* Given data
--------------------------------------------------
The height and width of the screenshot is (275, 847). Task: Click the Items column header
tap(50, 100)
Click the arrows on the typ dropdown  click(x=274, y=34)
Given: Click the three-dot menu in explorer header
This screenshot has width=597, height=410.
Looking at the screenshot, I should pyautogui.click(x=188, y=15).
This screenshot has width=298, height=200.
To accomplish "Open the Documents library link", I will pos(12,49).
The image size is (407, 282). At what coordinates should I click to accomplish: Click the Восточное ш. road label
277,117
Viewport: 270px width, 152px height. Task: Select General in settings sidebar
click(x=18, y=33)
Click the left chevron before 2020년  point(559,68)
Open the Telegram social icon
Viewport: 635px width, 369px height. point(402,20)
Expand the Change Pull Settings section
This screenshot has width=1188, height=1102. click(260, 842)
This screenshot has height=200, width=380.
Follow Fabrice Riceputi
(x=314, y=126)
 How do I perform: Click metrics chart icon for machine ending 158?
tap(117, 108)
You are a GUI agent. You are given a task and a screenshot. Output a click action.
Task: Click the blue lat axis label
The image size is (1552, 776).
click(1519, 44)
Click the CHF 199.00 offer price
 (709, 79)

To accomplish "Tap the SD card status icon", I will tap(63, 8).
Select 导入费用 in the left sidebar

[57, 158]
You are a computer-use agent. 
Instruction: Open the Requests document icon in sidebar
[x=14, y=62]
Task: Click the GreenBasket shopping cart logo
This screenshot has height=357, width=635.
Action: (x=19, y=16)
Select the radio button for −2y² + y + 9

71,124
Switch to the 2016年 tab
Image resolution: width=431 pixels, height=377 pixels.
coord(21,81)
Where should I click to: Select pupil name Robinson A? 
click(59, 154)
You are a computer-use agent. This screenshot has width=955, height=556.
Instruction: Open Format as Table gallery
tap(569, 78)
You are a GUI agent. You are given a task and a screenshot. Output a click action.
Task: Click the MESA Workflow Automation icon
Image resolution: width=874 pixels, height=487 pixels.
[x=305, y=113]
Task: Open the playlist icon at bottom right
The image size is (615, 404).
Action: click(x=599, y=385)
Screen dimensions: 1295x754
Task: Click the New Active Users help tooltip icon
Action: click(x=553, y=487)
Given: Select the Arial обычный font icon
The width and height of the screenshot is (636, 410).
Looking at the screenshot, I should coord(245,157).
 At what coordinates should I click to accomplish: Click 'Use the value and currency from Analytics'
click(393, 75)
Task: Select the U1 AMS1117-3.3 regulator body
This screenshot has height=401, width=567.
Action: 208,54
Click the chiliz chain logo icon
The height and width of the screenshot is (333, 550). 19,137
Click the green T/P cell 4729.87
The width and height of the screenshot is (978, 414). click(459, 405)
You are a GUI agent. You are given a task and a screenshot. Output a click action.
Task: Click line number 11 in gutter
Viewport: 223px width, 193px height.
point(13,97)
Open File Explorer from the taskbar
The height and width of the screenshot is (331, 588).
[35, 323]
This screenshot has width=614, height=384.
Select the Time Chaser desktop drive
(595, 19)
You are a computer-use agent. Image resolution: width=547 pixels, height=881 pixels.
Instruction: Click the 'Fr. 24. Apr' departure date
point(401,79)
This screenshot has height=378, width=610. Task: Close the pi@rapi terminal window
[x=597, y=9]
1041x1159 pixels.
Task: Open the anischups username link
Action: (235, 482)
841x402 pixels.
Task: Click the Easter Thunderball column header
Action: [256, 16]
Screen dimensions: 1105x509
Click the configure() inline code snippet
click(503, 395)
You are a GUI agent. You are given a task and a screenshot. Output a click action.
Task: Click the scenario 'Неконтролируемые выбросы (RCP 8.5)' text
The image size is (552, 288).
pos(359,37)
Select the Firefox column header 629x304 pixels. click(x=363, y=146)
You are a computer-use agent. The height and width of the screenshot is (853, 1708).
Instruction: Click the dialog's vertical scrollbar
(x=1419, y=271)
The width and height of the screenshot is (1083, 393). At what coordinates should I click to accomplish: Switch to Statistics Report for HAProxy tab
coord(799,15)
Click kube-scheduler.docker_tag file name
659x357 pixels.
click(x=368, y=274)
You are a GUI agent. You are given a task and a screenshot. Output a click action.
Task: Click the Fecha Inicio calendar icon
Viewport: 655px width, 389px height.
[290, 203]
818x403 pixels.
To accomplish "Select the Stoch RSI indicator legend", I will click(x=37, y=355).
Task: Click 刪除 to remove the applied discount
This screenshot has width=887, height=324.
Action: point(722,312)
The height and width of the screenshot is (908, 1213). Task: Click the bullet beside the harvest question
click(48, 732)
--------------------------------------------------
* Task brief
Look through the entries above, and wherever a line holds the word "will", copy it.

* Exercise result
To accomplish "Open the Documents library link", I will pos(12,49).
To accomplish "Tap the SD card status icon", I will tap(63, 8).
To accomplish "Select the Stoch RSI indicator legend", I will click(x=37, y=355).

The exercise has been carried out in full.